You need to be respectful of everyone until they don’t deserve your respect, and the time they’ve been on a forum is not the determining factor. And again, who cares if you get kicked out?
I wouldn’t care if I got banned tomorrow from any forum. It’s not my bread and butter. I like participating in some forums, to help newbies stay away from scammers, but I never put all my eggs in one basket.
Know the Rules
The quickest way to get smacked down on a forum is to not read the rules. Every forum has a section and if you can’t find it, introduce yourself and ask if there are any rules so that you get informed before you break them.
? Each forum has different rules.
? Some don’t let you have an affiliate link in your signature file some do.
? Some don’t allow you to name and shame other people. Some do.

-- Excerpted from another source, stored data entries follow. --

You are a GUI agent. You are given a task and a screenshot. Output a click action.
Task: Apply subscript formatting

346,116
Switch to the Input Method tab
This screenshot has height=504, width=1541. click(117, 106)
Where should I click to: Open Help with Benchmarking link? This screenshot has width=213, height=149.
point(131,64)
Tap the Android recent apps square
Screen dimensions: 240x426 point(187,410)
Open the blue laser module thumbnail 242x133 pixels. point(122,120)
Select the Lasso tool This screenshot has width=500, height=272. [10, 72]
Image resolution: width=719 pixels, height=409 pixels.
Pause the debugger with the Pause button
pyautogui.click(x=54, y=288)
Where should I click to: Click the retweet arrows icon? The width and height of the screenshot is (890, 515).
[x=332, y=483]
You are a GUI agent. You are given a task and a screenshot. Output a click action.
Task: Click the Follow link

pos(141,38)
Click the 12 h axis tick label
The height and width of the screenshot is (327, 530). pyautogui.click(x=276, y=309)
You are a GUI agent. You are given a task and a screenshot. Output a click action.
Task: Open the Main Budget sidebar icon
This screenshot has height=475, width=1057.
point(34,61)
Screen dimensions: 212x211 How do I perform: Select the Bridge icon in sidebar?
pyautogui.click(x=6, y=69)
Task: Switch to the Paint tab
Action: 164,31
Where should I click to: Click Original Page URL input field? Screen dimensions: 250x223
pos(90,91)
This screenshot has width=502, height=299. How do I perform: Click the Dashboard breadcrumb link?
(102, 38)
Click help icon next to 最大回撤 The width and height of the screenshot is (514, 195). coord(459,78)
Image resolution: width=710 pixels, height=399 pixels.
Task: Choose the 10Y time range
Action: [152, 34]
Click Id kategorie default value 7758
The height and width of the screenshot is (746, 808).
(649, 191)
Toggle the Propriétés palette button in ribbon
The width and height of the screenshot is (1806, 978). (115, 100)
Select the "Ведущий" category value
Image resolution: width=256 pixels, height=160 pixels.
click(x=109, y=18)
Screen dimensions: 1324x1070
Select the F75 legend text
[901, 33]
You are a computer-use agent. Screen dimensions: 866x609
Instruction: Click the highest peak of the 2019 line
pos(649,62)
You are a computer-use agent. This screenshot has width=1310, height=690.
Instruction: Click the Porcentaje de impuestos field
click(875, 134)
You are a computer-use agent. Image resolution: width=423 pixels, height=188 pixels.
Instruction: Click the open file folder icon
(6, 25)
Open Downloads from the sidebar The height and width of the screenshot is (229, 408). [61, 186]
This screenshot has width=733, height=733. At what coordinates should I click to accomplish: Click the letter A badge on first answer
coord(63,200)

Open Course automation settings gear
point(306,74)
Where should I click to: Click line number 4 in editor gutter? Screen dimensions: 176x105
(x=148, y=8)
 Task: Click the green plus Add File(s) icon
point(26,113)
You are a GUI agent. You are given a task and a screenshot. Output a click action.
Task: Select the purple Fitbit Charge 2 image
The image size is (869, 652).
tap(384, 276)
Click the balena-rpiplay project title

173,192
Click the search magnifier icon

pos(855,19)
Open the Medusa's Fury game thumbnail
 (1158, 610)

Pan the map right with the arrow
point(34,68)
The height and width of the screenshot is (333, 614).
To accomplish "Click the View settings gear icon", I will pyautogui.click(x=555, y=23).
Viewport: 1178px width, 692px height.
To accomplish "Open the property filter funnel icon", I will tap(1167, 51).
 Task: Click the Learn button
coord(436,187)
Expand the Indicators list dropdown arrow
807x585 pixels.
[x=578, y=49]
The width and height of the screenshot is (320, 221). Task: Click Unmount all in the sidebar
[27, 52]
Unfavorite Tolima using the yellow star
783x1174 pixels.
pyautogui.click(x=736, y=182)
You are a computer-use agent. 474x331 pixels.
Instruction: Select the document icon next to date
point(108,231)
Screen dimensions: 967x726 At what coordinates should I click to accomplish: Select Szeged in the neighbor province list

? Some limit the number of links you can use in your profile or sig file.
? Some say no blatant advertising whatsoever.
? Some ensure you’re not making racist comments or harassing other members.
? Some forums have rules about uses of font size, color and things like bolding or italics.
? Some don’t allow porny avatars.
Just read the rules and remember them. You don’t want to get scolded. It can make you feel small and your confidence will fly out of the window.
Lurk, But Not Too Long
I have some readers who say they’ve lurked for years in forums and never once participated. I don’t feel this is best, but if all you want is to gain information, go ahead and lurk.
I prefer people lurk for a little while maybe a week to kind of get to know personalities and then start posting.
If you run into someone who’s grumpy or rude to you, then click on their profile and go see the rest of their participation on the forum.
I did this not too long ago when someone was so rude I couldn’t figure out why. One peek at her entire participation on the forum and I quickly came to realize she was just a flat out grump rude to everyone, always argumentative.
Again pity the person you encounter like this, don’t hate them. They’re not worth the energy.
If you’re a lurker coming out of hiding, you can feel free to tell people how long you’ve been lurking there.
Don’t suddenly start posting 80 times a day even if they’re brilliant posts with tons to share. I saw someone do this in Warrior Forum one time and people jumped all over him. It WAS annoying, I have to admit.
Every other post was his and he was new!
It’s a shame that’s how he came onto the forum because had he slowed down a teeny bit, he would have won tons of fans, but instead he was viewed as a desperate spammer.
Since then, he’s slowed down and gotten into a groove, but first impressions really spoiled it.
Be a Welcome Wagon of Your Own
There’s one wonderful thing you can always count on people will be joining AFTER you sign up for the forum.
And guess what?
They’ll be JUST as nervous and shy and leery of posting as you are.
So why not welcome them into the forum? Let them know you’re new too, and looking forward to getting to know them.
They will look to you as a kind person, enjoy participating with you in the future, and you don’t have to worry about them having an ego about the length of time someone’s been there.
Forums deliver a wealth of information, a great place to poll your audience or fellow marketers, and a lot of support and friendship. Not everyone’s there to support some people simply enjoy tearing down.
If you ignore them and focus on the good, you’ll have a fantastic FREE resource at your fingertips.